Piracy as a whole may be up, but enthusiasm and motivations differ somewhat. Roughly 20 percent of those surveyed said they had pirated more than 10 games, and 27 percent had grabbed at least three in 2022. But 31 percent said they had pirated nothing, and nearly the same responded that they were opposed to piracy. And only 7 percent said they had not purchased anything through official channels, suggesting that 93 percent of surveyed Russian gamers, even admitted pirates, had bought at least something last year.

The survey (spotted by TorrentFreak) points to a widening of Russian game piracy, not necessarily a deepening. The Office of the US Trade Representative said back in 2013 that Russia was “dominating the field as the far-and-away leader in peer-to-peer piracy” of games. A 2019 survey by security firm ESET found that among 2,000 Russians, 91 percent preferred pirated content across mediums, that cracked games were the most popular pirated content, and that just 9 percent of respondents bought content exclusively from official sources. The survey did not cover those who both purchased and pirated content. [Update, 7:30pm 7/21: An ESET spokesperson tells Ars that the 2019 survey was conducted by ISET Softvea LLC, a Russian distributor with which ESET terminated its relationship after Russia’s invasion of Ukraine.]
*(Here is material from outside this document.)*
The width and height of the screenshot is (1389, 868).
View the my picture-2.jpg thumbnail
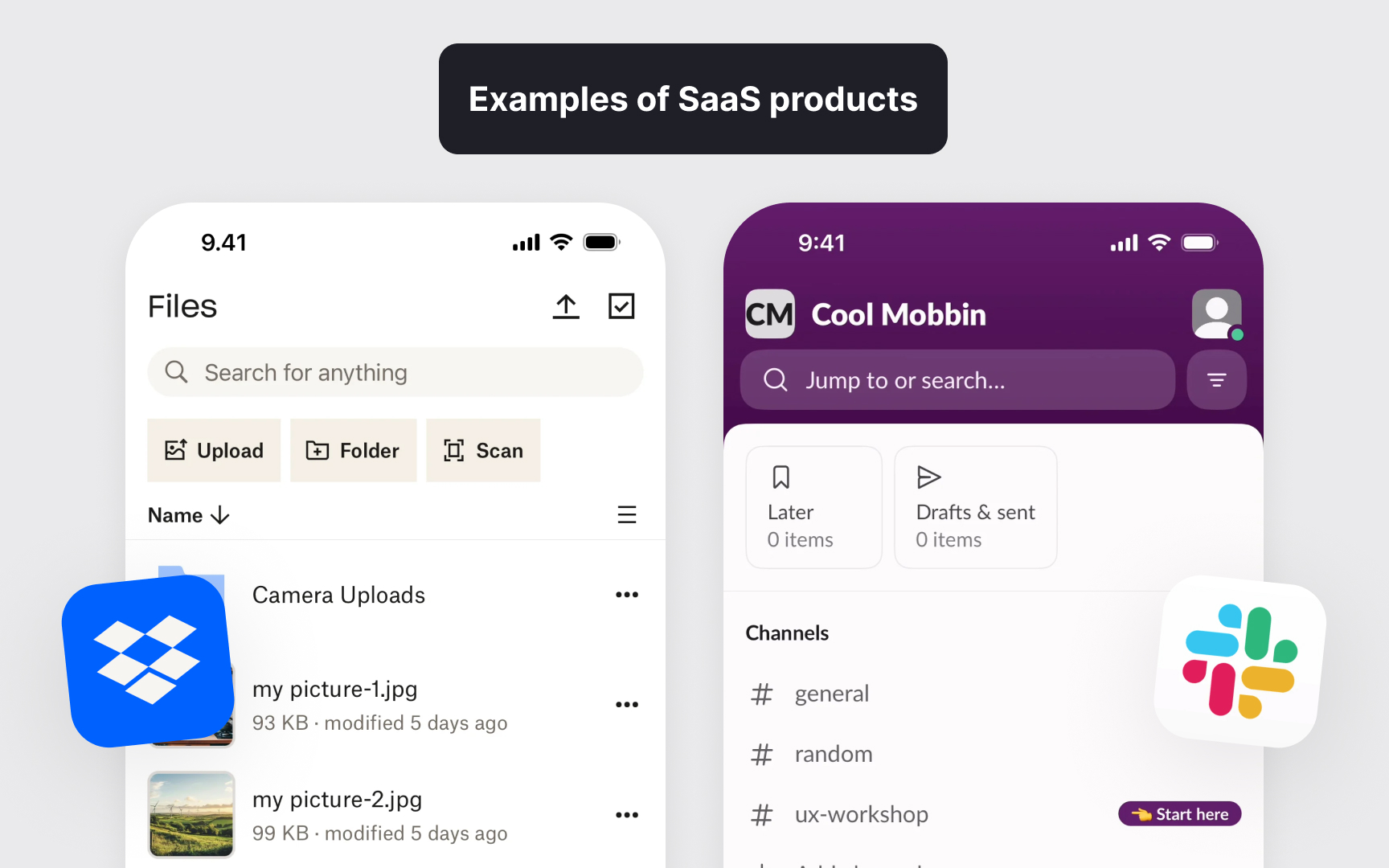(191, 814)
One reason Russian enthusiasm for piracy may be increasing is that there aren’t many avenues left for legitimate content. After Ukraine called on all game companies to block Russian and Belorussian accounts in early March 2022, a large number followed through. CD Projekt Red was early to respond, followed soon after by Microsoft, then Ubisoft, Take-Two, EA, Activision, and Epic. Sony and Nintendo joined Microsoft soon after. This was compounded by MasterCard and Visa suspending services, then PayPal, while Google and Nintendo have also since shut off payments in their app stores.

Pushback and exits from Russia have hit game developers, too. Russian publication Kommersant (translated) suggests that, based on data from a Russian jobs site, vacancies at game developers in Russia decreased by almost 40 percent in the first half of 2022. A good number of those likely come from non-Russian-based studios departing after Russia’s invasion of Ukraine.